PROBLEM TO SOLVE:
Only an exact copy is wanted: the lines from the one holding "Click the flag icon beside brian (53)" through the last line below, minus the pictures.
———
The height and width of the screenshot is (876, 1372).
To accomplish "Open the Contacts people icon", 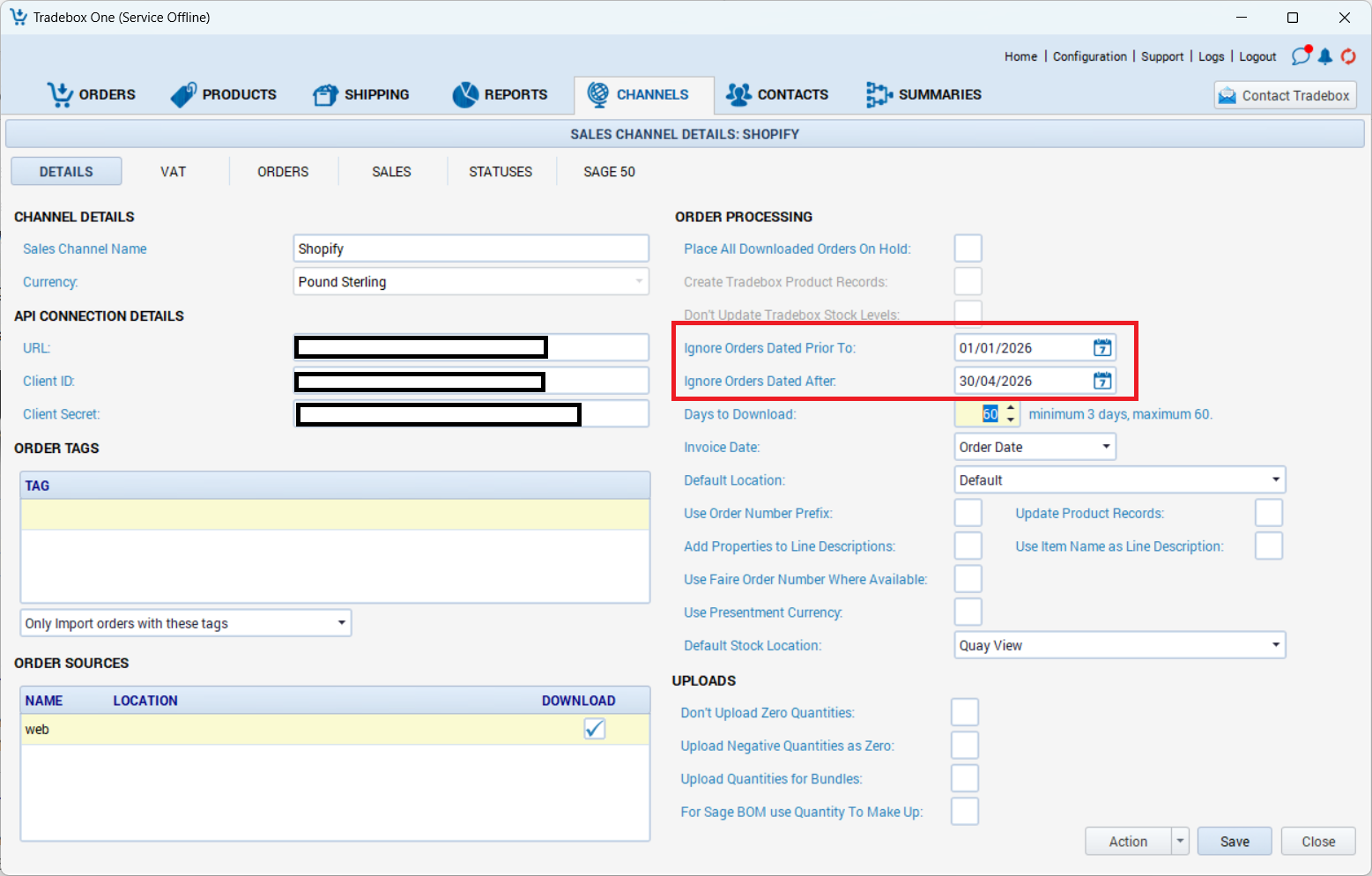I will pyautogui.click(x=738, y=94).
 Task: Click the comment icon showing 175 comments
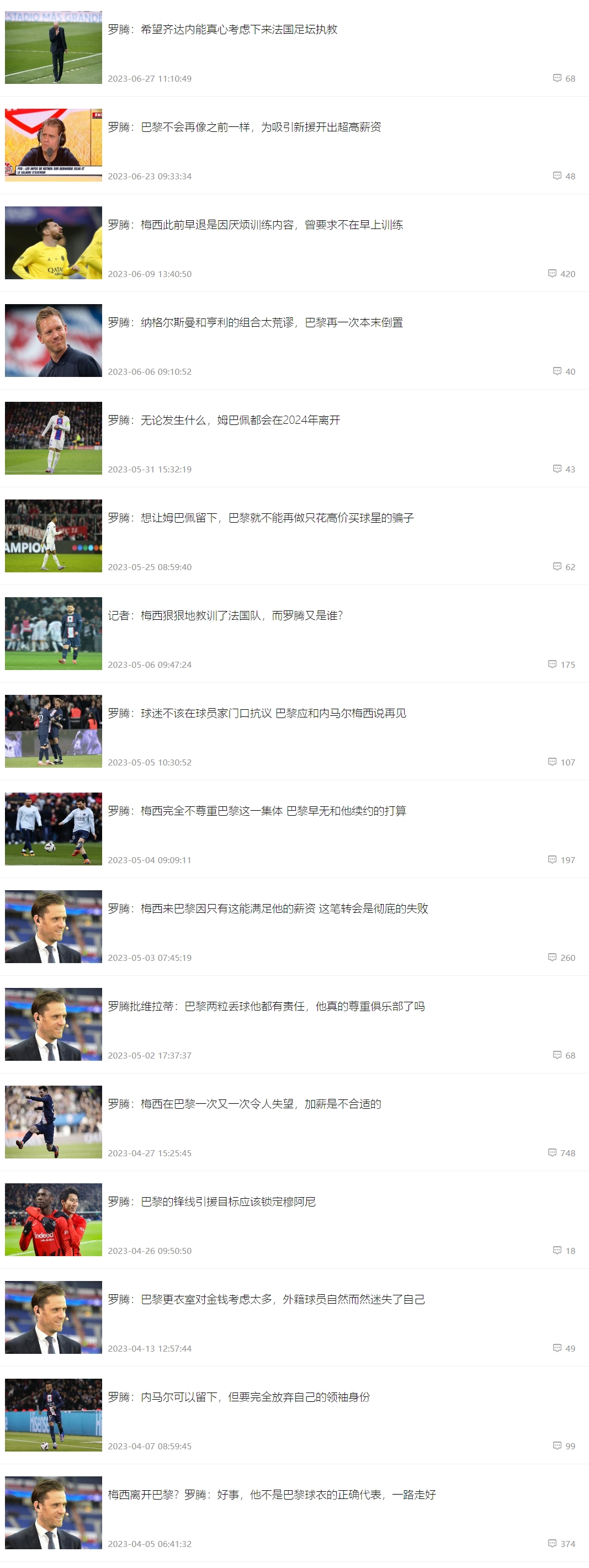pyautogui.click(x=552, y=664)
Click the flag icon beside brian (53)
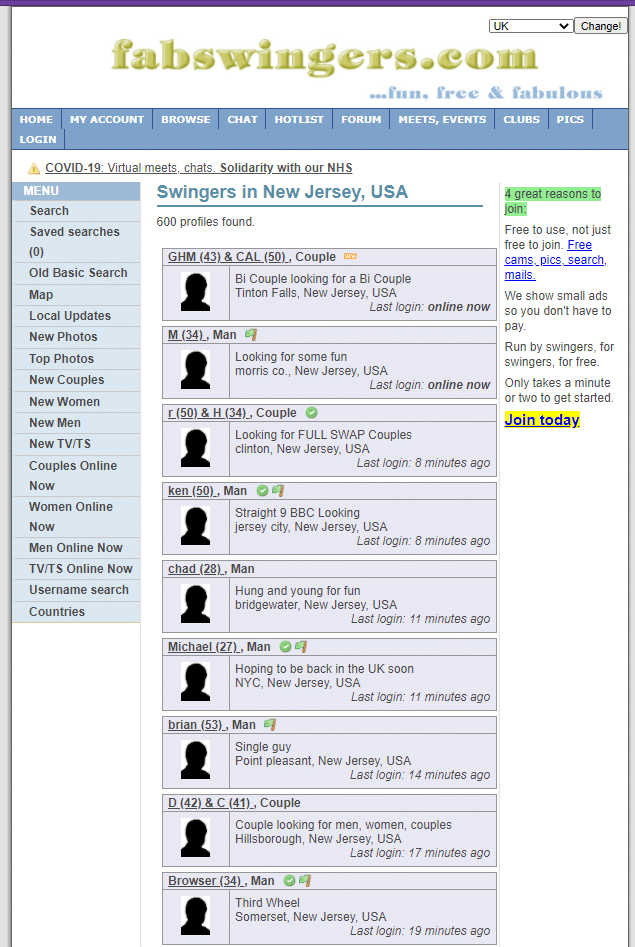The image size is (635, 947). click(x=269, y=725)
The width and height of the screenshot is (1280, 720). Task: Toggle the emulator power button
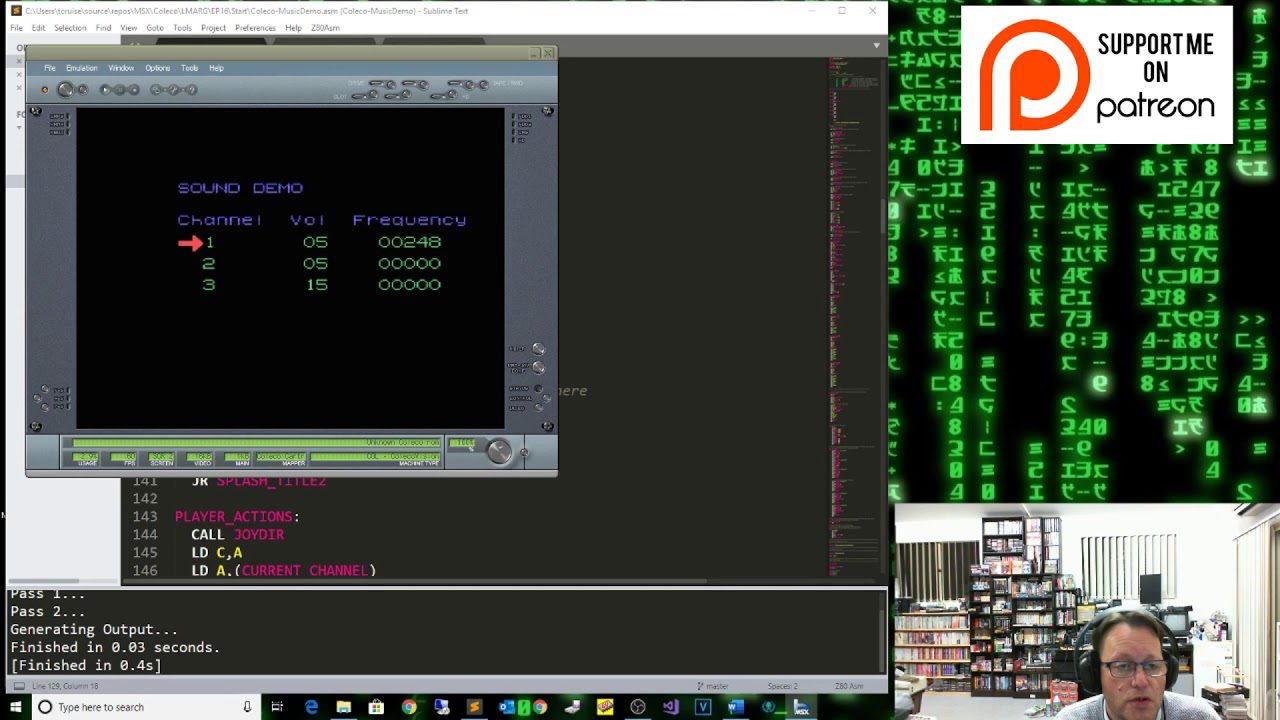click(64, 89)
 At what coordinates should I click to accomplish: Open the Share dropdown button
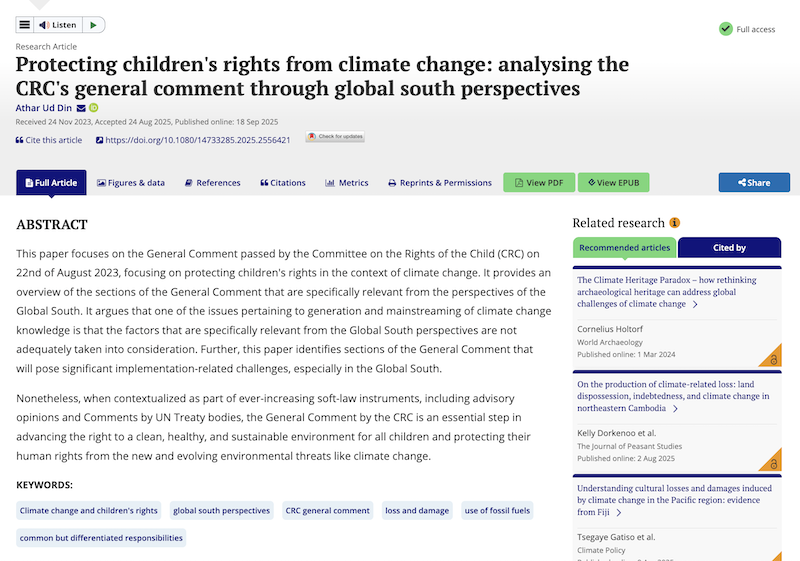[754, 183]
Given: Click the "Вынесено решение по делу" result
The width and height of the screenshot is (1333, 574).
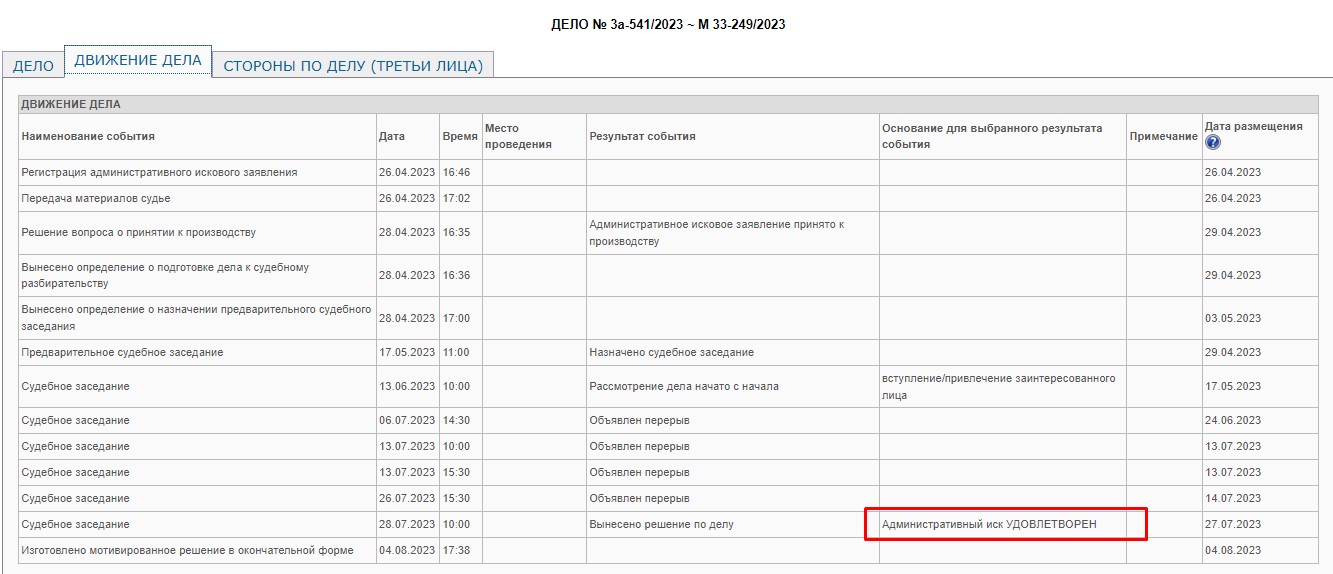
———
WORKED SOLUTION:
Click the flag icon beside brian (53)
The image size is (635, 947). click(x=269, y=725)
The width and height of the screenshot is (1280, 720). Task: Toggle the emulator power button
click(64, 89)
 At what coordinates should I click to accomplish: Open the Share dropdown button
[754, 183]
Given: Click the "Вынесено решение по делу" result
The width and height of the screenshot is (1333, 574).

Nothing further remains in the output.